Things Don’t Get Better, We Do

It’s misleading to say that “things will get better,” in campaigns and in advice given to friends and to ourselves especially. It not only takes the control away, deflects “happiness” onto a circumstance and implies the impossible knowledge that a situation could, in fact, get better – we can only ever hope it will — but it also gives false assuredness and breeds inaction.

The other day, a reader asked me what I thought the most important thing I’d ever learned was. I told her: “you will never be happier than you are right now.” It wasn’t exactly the answer she was looking for I don’t think, but it isn’t the answer any of us are looking for. It’s not as comforting as the alternative. It requires us to stop deflecting. It forces us to get on our knees and do the work.

But that’s the only place from which the real work gets done.

Every experience we have is inherently neutral. That’s hard to grasp when things seem so charged. But things simply are, no better, no worse. The way we perceive them is a greater extension of who we are, and how we assign value from that is where we get our “good” vs. “bad.” One person’s good is another person’s bad is another person’s inconsequential.

When it comes to finding our way out of pain and suffering, the first, most honest step is realizing that our lives do not change for the better, we do. Things don’t get easier, we become better equipped to deal with them. Experiences become less difficult once we stop fearing them, putting meaning to them and energy toward them. Challenges don’t stop cropping up, but we stop seeing them as things to get over and through, but rather, we begin to view them simply as re-directs, or matter-of-fact happenstance.
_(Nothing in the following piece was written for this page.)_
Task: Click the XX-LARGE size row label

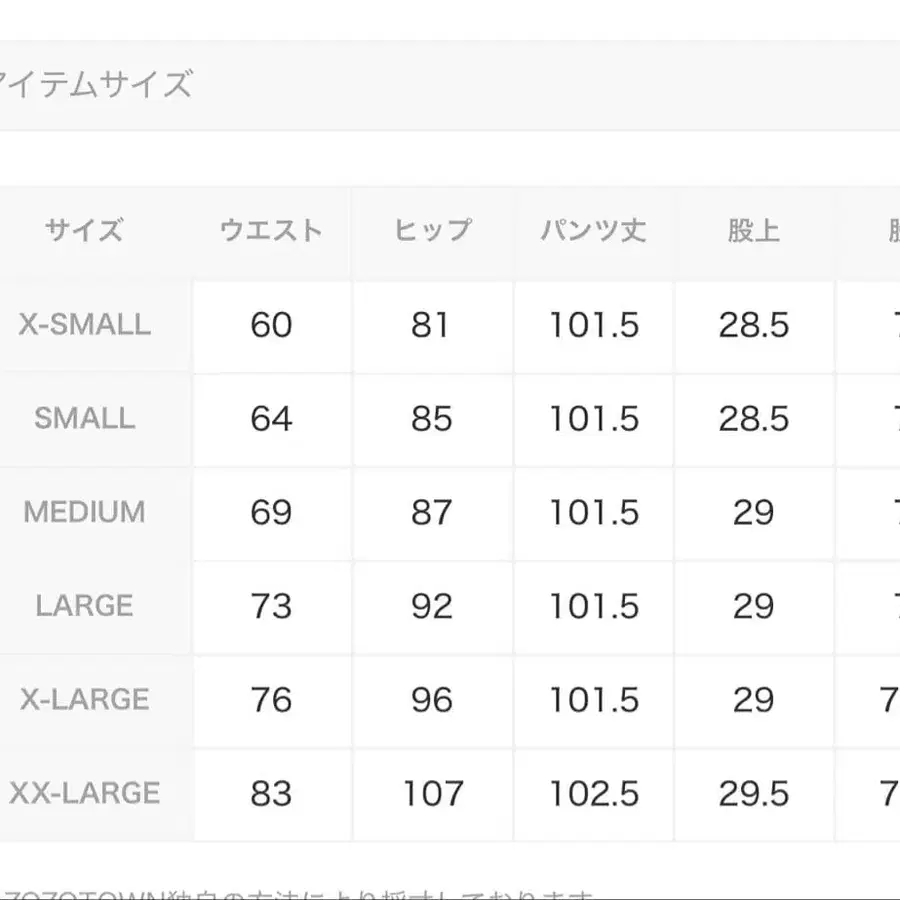Action: pos(84,793)
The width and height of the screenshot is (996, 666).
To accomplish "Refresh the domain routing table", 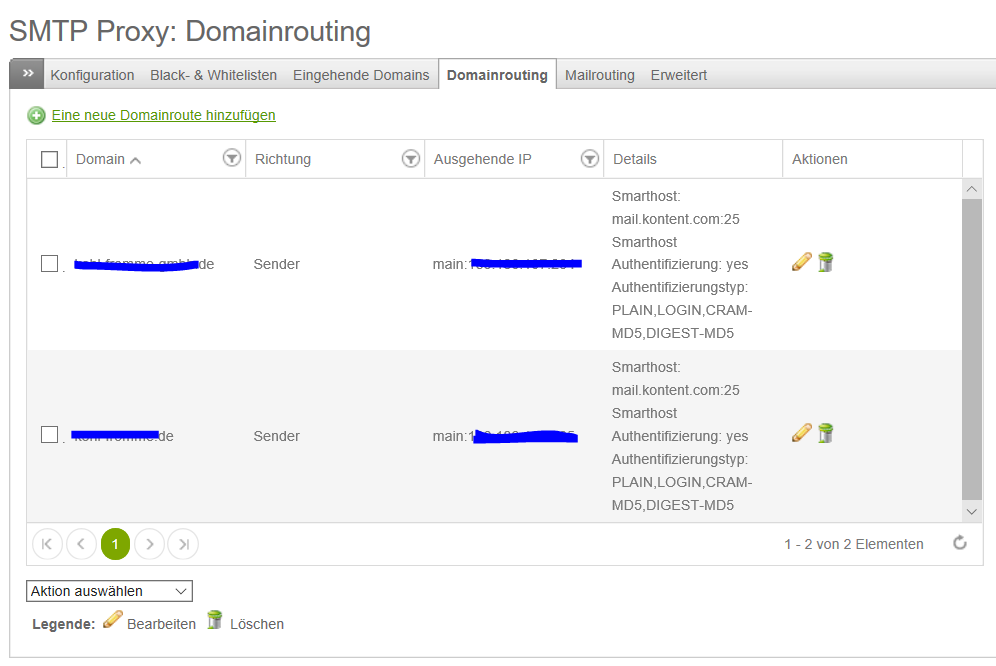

We’ve seen the whole logic of things “getting better” falter time and time again. I always thought getting through a rough time was a simple matter of letting it pass, and that happiness was in the future if I could only just get through this one thing, or achieve that one other thing, or find this or get that or have something else.

We can achieve and find and receive and yet, we will always come to realize that the things we once thought would miraculously change us never do.

We start to realize that we are only as grateful as we were once without. We are only as accepting as we were once exclusive. We are only as happy as we were once suffering. The change that happens is a change in perception.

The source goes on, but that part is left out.